EXERCISE GOAL =
Return an exact copy of the data, starting at its first line and ending at the line that contains "DEPARTAMENTOS (49, 167)", minus any pictures.

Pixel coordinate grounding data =

== Segment start ==

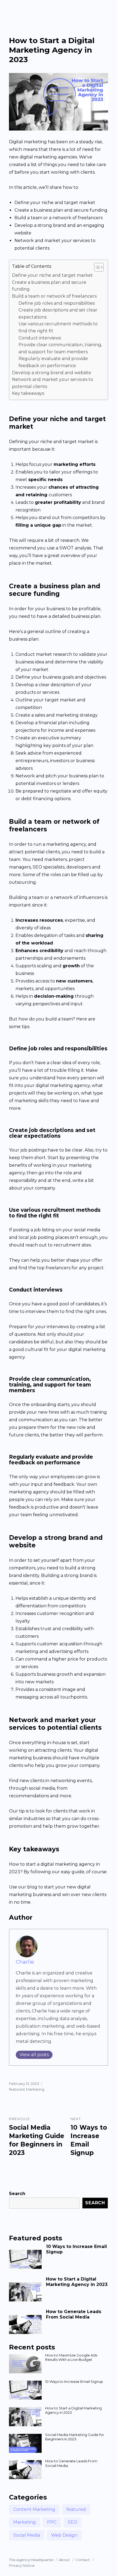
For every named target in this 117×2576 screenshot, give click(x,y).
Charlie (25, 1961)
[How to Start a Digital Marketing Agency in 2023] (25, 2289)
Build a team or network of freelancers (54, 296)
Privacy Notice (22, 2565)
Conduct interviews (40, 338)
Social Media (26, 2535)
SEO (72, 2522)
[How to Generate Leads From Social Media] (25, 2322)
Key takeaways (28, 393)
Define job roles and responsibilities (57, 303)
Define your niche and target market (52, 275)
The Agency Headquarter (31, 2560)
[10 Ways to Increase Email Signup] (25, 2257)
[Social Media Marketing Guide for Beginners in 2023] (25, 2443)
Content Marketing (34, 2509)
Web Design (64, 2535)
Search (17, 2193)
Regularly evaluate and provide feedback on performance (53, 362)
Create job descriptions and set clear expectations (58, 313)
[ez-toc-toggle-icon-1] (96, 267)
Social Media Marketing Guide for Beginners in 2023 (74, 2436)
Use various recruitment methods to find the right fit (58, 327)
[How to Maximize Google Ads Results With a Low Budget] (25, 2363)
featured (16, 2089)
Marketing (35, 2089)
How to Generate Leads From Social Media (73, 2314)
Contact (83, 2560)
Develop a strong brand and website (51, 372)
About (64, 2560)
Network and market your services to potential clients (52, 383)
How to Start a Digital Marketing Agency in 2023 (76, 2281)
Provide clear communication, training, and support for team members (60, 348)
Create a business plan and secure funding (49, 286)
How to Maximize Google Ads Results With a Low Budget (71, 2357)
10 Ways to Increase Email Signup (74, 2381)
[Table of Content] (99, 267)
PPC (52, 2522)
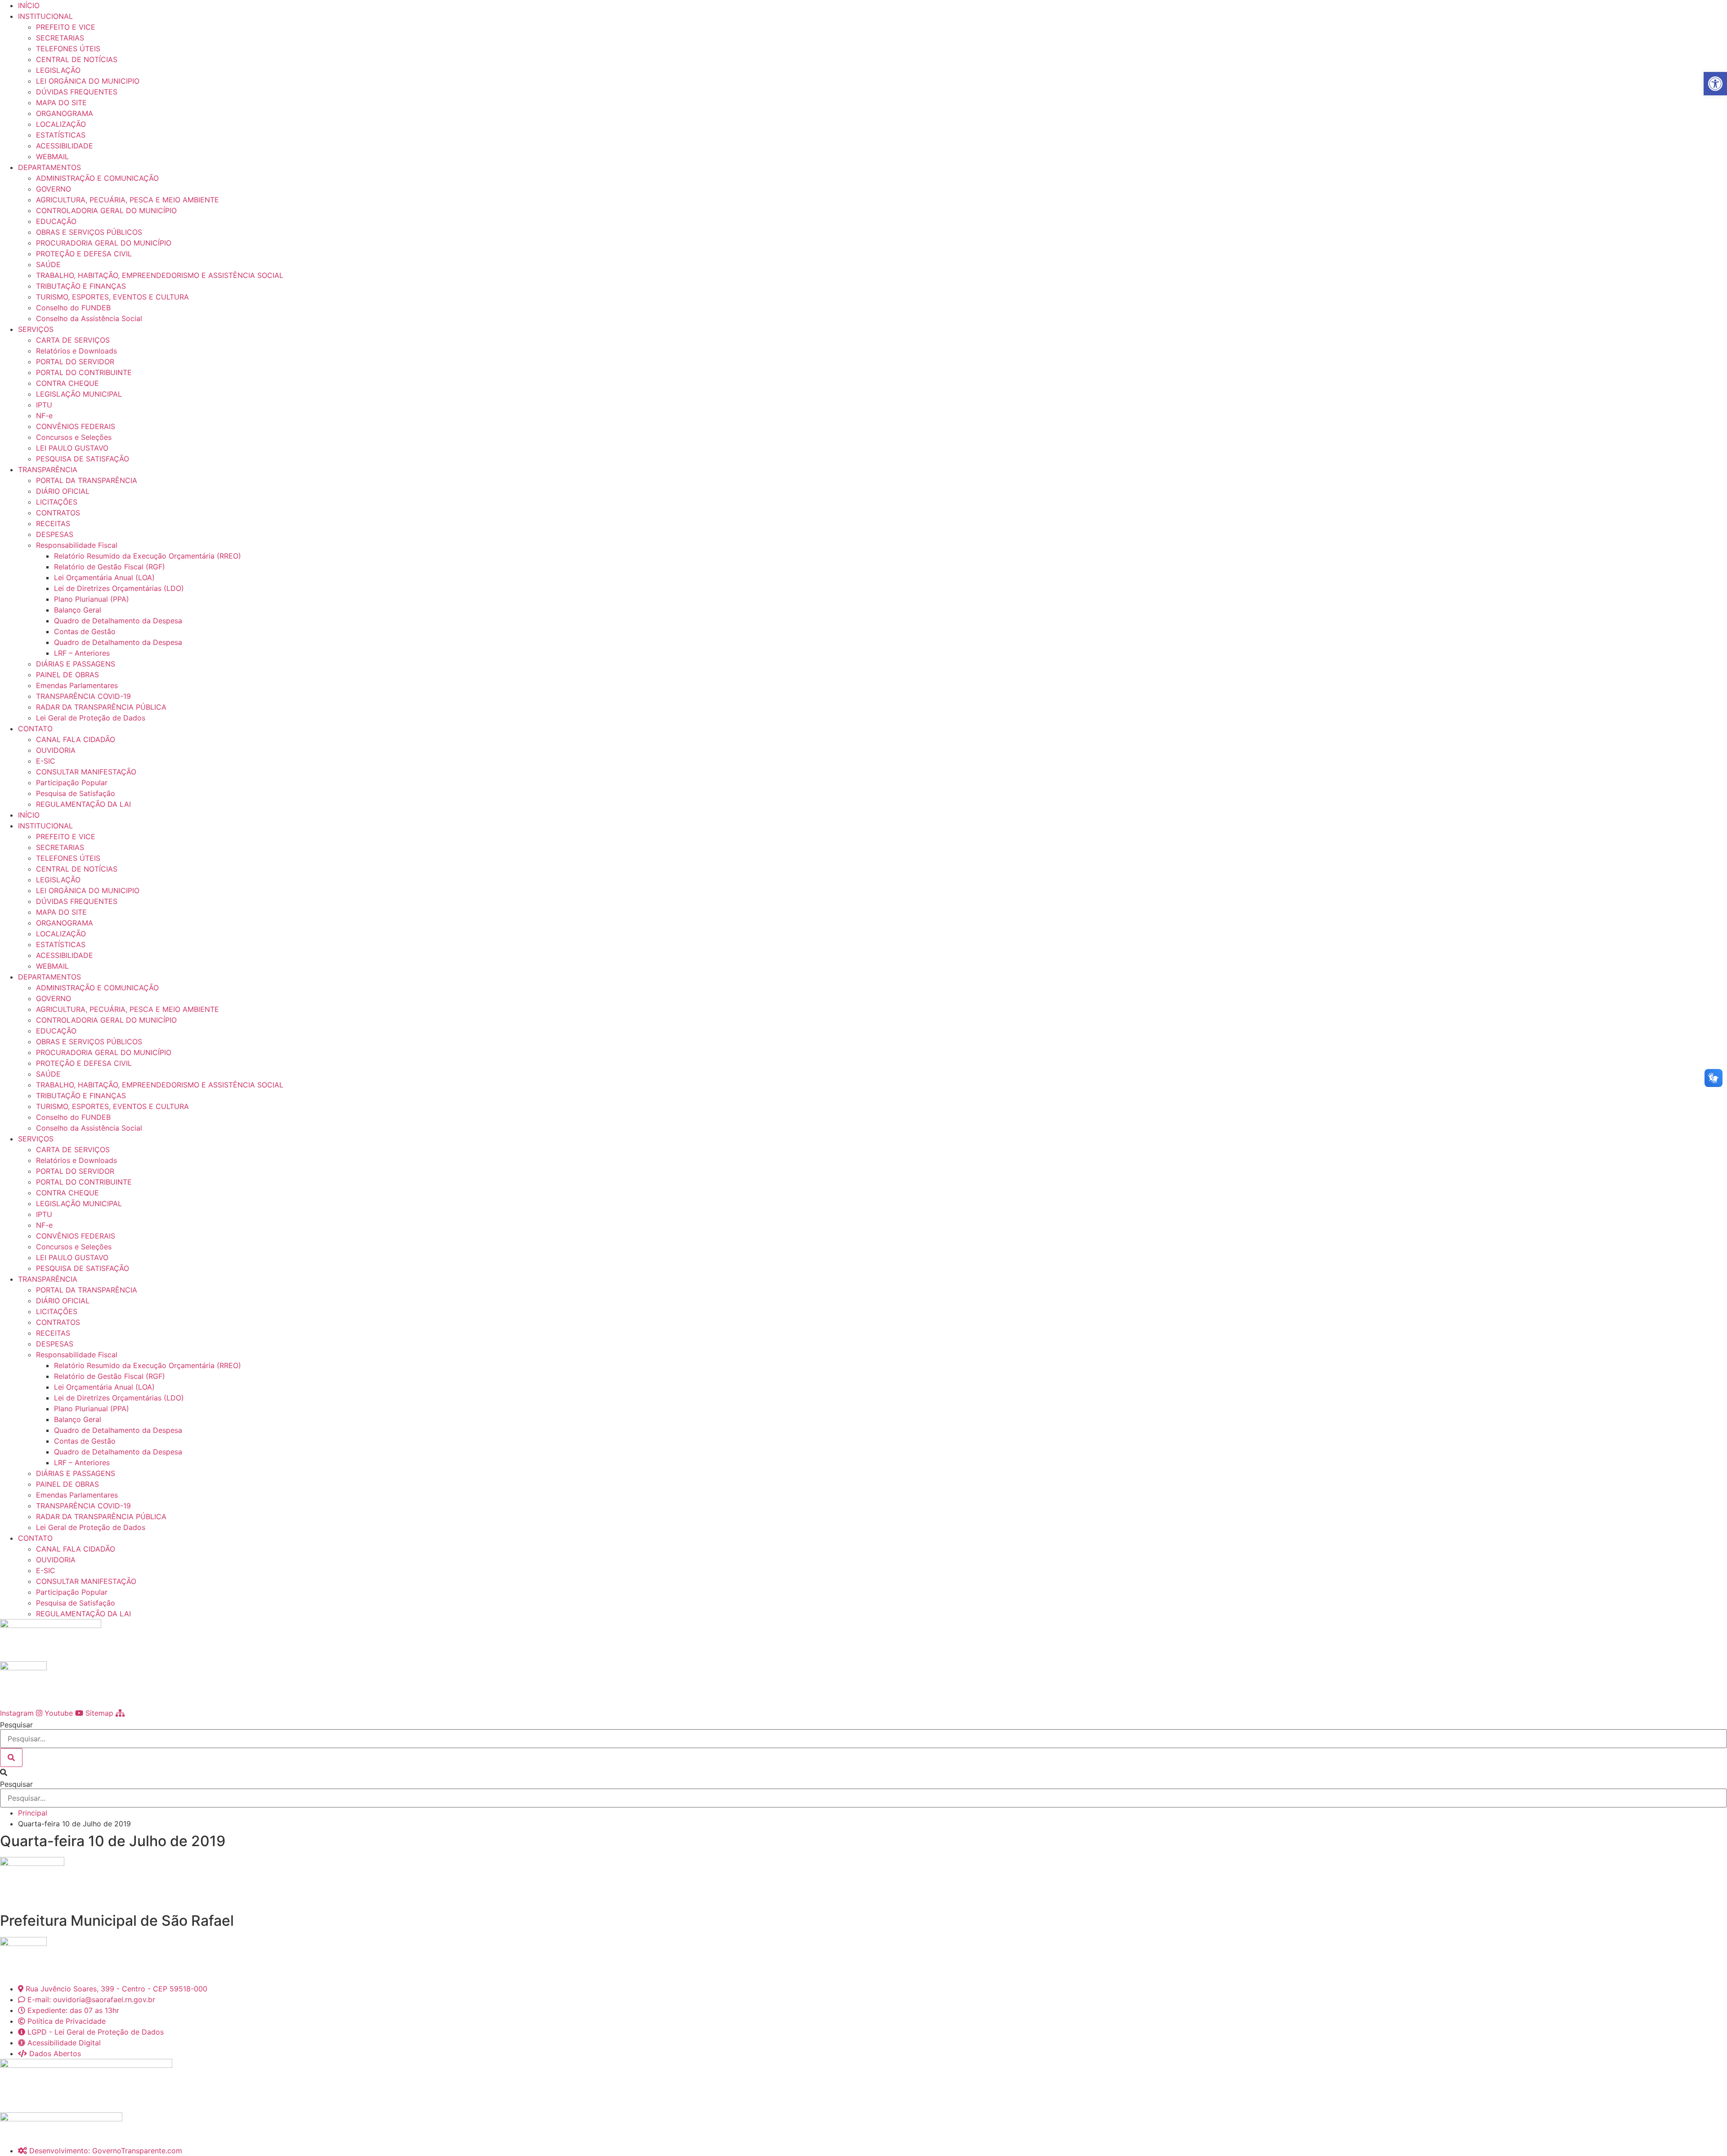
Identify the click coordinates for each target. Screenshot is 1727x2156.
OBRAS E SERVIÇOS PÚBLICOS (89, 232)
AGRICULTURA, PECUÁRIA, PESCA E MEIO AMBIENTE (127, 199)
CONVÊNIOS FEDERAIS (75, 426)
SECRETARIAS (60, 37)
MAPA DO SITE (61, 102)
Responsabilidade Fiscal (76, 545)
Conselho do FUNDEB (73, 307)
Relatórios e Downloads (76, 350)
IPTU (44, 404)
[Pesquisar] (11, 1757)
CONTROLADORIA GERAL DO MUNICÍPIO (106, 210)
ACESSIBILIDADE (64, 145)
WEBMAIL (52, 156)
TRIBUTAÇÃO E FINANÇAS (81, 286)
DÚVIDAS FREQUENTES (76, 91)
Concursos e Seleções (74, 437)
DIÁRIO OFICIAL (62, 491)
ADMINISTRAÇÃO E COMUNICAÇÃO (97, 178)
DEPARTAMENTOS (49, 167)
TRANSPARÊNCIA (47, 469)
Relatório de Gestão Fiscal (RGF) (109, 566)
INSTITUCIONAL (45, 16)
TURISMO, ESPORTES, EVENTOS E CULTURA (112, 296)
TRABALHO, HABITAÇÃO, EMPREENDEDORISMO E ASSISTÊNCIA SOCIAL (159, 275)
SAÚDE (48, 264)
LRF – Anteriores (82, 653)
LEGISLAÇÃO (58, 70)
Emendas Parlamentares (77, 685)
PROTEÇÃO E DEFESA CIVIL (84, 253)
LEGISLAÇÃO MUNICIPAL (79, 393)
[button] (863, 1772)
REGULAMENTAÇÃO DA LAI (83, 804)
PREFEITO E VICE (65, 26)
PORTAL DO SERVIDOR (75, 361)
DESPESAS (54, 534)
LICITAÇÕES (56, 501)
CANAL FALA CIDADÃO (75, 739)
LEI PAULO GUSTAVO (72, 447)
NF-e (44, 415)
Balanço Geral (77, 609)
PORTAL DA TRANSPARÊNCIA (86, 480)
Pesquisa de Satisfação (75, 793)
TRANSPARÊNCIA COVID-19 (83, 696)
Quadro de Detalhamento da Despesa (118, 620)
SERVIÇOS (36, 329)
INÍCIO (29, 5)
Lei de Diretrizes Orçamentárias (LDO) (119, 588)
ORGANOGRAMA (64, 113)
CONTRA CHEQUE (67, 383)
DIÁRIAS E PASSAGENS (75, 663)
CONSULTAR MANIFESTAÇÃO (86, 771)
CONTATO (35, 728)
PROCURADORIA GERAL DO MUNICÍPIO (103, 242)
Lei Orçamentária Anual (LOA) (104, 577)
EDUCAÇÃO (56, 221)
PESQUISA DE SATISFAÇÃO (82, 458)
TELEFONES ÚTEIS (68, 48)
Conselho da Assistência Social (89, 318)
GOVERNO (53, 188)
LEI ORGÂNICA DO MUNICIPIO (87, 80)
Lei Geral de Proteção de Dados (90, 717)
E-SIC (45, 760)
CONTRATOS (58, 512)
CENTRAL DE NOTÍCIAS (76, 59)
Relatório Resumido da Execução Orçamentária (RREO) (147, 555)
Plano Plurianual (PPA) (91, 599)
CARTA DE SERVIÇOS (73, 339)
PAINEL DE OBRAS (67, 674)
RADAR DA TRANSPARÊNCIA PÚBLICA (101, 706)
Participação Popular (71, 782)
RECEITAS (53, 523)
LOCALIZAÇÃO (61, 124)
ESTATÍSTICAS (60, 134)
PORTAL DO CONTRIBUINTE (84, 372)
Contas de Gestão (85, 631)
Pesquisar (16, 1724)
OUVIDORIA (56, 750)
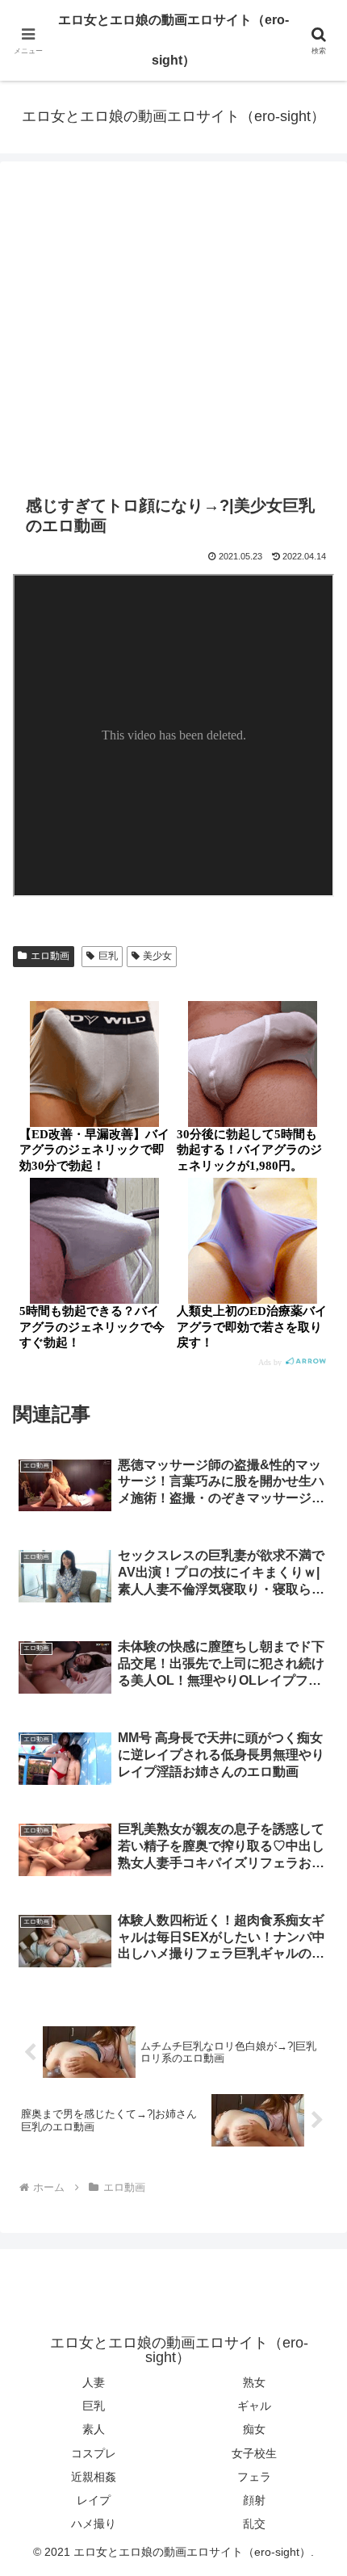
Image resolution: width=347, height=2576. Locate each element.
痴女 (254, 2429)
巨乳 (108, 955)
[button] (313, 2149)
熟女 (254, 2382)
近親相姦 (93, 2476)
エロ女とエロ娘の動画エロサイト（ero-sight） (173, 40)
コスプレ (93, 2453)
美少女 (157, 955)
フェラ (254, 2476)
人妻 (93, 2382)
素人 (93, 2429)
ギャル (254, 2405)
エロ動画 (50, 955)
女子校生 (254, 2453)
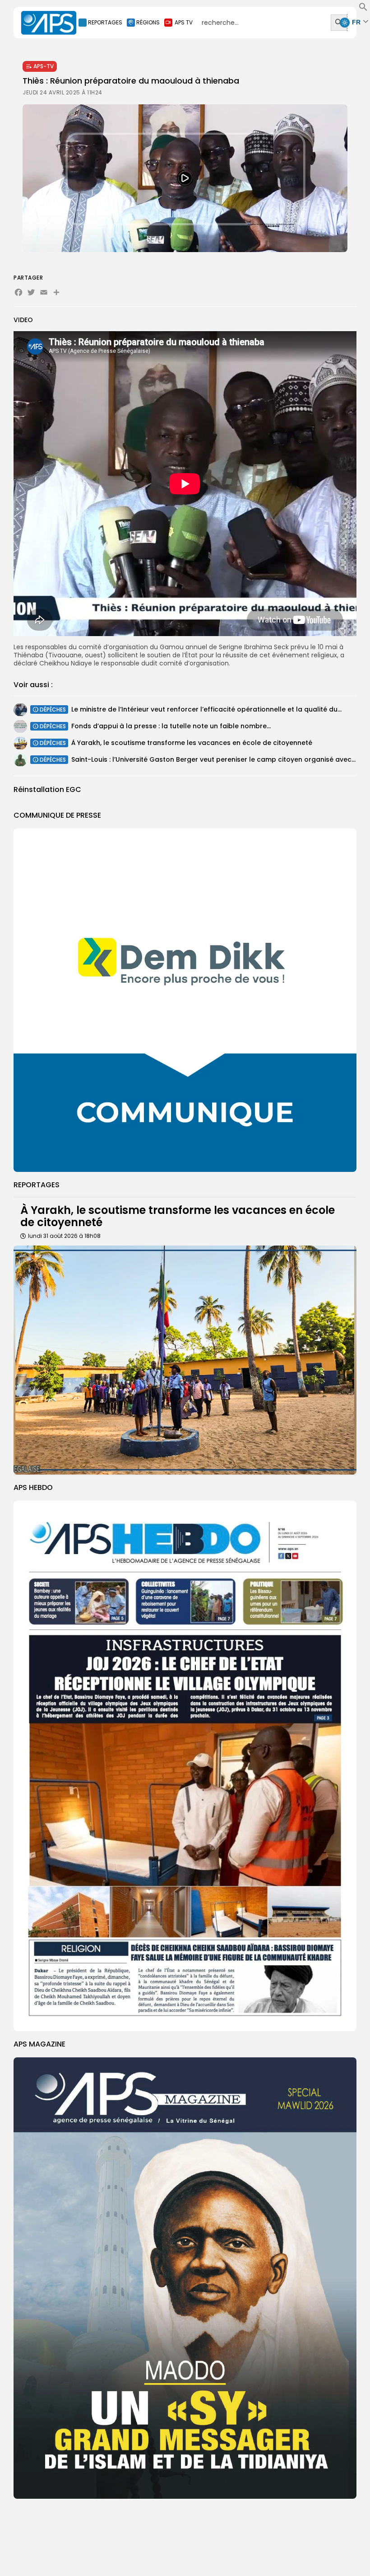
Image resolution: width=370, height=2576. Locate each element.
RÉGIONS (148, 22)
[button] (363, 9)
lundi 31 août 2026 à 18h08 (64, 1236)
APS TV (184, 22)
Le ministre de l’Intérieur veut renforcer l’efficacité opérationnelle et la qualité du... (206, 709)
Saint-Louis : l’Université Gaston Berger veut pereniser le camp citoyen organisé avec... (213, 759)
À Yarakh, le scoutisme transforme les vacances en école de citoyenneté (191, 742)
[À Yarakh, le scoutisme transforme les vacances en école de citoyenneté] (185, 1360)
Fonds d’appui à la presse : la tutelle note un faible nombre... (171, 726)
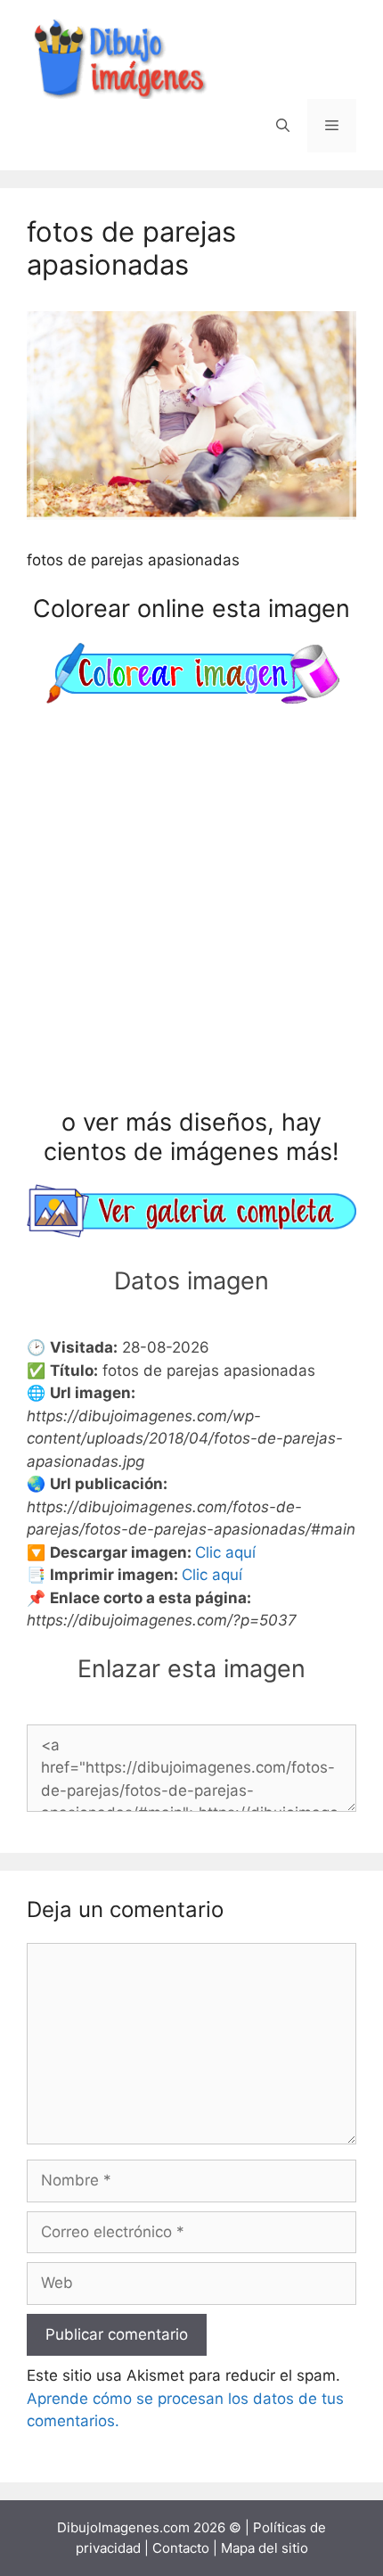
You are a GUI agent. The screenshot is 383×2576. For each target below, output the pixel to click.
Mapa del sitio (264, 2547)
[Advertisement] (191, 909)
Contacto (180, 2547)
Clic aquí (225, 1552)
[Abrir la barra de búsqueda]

== Segment end ==

TASK ANSWER =
For every named target in this 117×2576 screenshot, give click(x,y).
Charlie (25, 1961)
[How to Start a Digital Marketing Agency in 2023] (25, 2289)
Build a team or network of freelancers (54, 296)
Privacy Notice (22, 2565)
Conduct interviews (40, 338)
Social Media (26, 2535)
SEO (72, 2522)
[How to Generate Leads From Social Media] (25, 2322)
Key takeaways (28, 393)
Define job roles and responsibilities (57, 303)
Define your niche and target market (52, 275)
The Agency Headquarter (31, 2560)
[10 Ways to Increase Email Signup] (25, 2257)
[Social Media Marketing Guide for Beginners in 2023] (25, 2443)
Content Marketing (34, 2509)
Web Design (64, 2535)
Search (17, 2193)
Regularly evaluate and provide feedback on performance (53, 362)
Create job descriptions and set clear expectations (58, 313)
[ez-toc-toggle-icon-1] (96, 267)
Social Media Marketing Guide for Beginners in 2023 (74, 2436)
Use various recruitment methods to find the right fit (58, 327)
[How to Maximize Google Ads Results With a Low Budget] (25, 2363)
featured (16, 2089)
Marketing (35, 2089)
How to Generate Leads From Social Media (73, 2314)
Contact (83, 2560)
Develop a strong brand and website (51, 372)
About (64, 2560)
Network and market your services to potential clients (52, 383)
How to Start a Digital Marketing Agency in 2023 (76, 2281)
Provide clear communication, training, and support for team members (60, 348)
Create a business plan and secure funding (49, 286)
How to Maximize Google Ads Results With a Low Budget (71, 2357)
10 Ways to Increase Email Signup (74, 2381)
[Table of Content] (99, 267)
PPC (52, 2522)
Identify the click coordinates for each target. Screenshot is 1727x2156.
OBRAS E SERVIÇOS PÚBLICOS (89, 232)
AGRICULTURA, PECUÁRIA, PESCA E MEIO AMBIENTE (127, 199)
CONVÊNIOS FEDERAIS (75, 426)
SECRETARIAS (60, 37)
MAPA DO SITE (61, 102)
Responsabilidade Fiscal (76, 545)
Conselho do FUNDEB (73, 307)
Relatórios e Downloads (76, 350)
IPTU (44, 404)
[Pesquisar] (11, 1757)
CONTROLADORIA GERAL DO MUNICÍPIO (106, 210)
ACESSIBILIDADE (64, 145)
WEBMAIL (52, 156)
TRIBUTAÇÃO E FINANÇAS (81, 286)
DÚVIDAS FREQUENTES (76, 91)
Concursos e Seleções (74, 437)
DIÁRIO OFICIAL (62, 491)
ADMINISTRAÇÃO E COMUNICAÇÃO (97, 178)
DEPARTAMENTOS (49, 167)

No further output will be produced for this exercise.